The concert hall and theatre are in the redbrick, fan-shaped section of the building, and the office wing is in the rectangular section behind the copper façade. The main entrance is in a low section connecting the other two. The low canopy projecting over the entrance courtyard marks it off from the street, and links the parts of the building together.

With its Aalto furnishings and light fittings and its wealth of details, the House of Culture is protected by the Act on the Protection of Buildings. The building is in use as a concert and event venue.

Ode to architecture and culture – best of Lahti

The tour takes you to the buildings by the renowned Finnish architects Alvar Aalto and Eliel Saarinen, and to see some contemporary wooden architecture.

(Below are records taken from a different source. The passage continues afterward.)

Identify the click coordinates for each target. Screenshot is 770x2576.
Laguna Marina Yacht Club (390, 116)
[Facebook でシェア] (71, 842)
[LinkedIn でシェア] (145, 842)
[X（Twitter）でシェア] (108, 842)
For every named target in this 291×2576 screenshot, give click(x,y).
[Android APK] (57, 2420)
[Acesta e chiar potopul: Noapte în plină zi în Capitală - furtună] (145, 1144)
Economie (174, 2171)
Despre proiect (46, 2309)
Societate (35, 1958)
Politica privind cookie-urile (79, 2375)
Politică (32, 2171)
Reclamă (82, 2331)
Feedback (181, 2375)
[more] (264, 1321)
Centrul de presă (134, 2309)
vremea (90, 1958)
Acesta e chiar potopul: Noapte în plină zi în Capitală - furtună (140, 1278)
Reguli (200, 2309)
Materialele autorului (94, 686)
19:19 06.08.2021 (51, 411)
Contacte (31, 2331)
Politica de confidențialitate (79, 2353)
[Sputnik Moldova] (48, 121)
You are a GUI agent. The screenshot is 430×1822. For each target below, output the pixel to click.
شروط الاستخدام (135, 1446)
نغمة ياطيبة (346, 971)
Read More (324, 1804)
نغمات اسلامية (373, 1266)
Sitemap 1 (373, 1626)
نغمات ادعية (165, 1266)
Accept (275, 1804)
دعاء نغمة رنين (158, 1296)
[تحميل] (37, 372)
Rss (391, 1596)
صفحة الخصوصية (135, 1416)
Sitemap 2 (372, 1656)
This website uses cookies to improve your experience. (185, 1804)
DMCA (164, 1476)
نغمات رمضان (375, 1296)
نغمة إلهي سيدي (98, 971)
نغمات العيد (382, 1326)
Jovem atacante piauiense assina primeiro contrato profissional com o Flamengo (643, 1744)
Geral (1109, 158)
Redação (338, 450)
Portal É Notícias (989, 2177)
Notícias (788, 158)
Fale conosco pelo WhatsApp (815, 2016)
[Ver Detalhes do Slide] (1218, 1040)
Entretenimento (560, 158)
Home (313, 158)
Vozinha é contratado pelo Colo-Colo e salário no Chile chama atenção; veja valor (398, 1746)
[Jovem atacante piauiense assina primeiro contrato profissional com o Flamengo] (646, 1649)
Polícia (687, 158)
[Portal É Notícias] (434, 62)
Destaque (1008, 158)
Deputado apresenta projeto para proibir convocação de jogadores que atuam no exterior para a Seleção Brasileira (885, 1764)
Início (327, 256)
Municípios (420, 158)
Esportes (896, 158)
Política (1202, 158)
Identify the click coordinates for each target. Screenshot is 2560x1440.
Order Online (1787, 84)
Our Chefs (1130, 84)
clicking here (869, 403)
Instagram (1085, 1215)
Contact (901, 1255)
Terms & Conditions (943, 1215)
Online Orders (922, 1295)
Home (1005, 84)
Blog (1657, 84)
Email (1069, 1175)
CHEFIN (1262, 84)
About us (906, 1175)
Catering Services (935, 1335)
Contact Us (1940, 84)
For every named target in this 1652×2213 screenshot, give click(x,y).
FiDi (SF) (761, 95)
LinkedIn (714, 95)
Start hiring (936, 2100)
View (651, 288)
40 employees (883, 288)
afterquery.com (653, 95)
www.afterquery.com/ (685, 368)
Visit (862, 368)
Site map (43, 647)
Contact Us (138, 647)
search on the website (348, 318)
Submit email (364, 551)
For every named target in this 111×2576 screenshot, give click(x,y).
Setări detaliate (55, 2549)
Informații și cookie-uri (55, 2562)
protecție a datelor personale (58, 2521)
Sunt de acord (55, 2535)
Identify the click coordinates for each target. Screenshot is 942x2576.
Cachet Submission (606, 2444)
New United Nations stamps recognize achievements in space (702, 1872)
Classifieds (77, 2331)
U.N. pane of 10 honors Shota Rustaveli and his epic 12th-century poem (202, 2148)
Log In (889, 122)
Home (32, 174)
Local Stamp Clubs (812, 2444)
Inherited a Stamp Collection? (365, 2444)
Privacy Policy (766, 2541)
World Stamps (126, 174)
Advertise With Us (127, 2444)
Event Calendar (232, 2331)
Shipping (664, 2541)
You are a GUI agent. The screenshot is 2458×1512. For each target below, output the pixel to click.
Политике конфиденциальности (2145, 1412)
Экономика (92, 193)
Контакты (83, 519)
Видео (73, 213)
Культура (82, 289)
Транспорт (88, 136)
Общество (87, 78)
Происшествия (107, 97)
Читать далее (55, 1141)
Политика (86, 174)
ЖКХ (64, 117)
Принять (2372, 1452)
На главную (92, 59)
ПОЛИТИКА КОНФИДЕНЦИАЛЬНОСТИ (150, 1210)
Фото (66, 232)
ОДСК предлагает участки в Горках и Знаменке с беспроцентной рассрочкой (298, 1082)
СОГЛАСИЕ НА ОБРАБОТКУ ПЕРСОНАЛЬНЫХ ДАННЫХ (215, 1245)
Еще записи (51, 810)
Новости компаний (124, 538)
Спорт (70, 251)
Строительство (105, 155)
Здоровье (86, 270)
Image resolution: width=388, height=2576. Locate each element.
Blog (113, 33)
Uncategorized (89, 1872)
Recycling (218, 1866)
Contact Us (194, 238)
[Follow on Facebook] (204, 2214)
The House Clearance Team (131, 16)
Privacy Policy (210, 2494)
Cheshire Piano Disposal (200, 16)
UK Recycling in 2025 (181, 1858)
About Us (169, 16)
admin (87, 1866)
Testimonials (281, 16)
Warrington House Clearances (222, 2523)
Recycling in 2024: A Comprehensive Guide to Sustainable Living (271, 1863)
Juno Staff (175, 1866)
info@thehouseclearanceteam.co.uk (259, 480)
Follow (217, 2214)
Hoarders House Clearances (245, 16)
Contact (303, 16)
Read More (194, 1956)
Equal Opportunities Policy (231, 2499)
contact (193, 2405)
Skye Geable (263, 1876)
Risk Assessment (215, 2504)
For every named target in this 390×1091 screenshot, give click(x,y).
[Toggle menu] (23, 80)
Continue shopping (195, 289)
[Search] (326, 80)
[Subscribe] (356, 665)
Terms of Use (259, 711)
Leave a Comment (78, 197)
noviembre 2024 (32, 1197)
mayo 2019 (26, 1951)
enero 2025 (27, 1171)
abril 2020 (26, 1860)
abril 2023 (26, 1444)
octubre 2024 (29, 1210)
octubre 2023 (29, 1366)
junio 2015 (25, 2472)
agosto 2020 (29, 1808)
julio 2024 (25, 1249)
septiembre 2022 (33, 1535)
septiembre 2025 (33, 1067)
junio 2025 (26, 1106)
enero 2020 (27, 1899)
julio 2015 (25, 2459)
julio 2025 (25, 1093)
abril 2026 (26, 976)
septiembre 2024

Transfer to Lahti from Helsinki. After arrival, guided wooden architecture tour in the Lahti harbour area. The wood architecture park is constructed in the vicinity of the Sibelius Hall in Lahti and it consists of buildings and structures designed by the winners of the international Spirit of Nature Wood Architecture Award. The tour also includes visits at the Sibelius Hall and Pro Puu “Pro Wood” Gallery, which promotes the collaboration of wood professionals. The premises include a gallery and shop.

Later on, transfer and lunch at Restaurant Roux, which was chosen Restaurant of the Year in 2016. After lunch it is time to explore the designs of Alvar Aalto and Eliel Saarinen in Lahti with a guide. During this guided walking tour, you will admire the work of Alvar Aalto and Eliel Saarinen. The tour starts from the Lahti City Hall designed by Eliel Saarinen (please note: short indoor tour is possible only during working hours). The Lahti City Hall was completed in 1912 and represents the art nouveau style. From the city hall the tour continues to the Church of the Cross designed by Alvar Aalto and completed in 1978. The acoustics of the church were designed by Alvar Aalto’s son, Hamilkar Aalto.

After the tour, transfer back to Helsinki.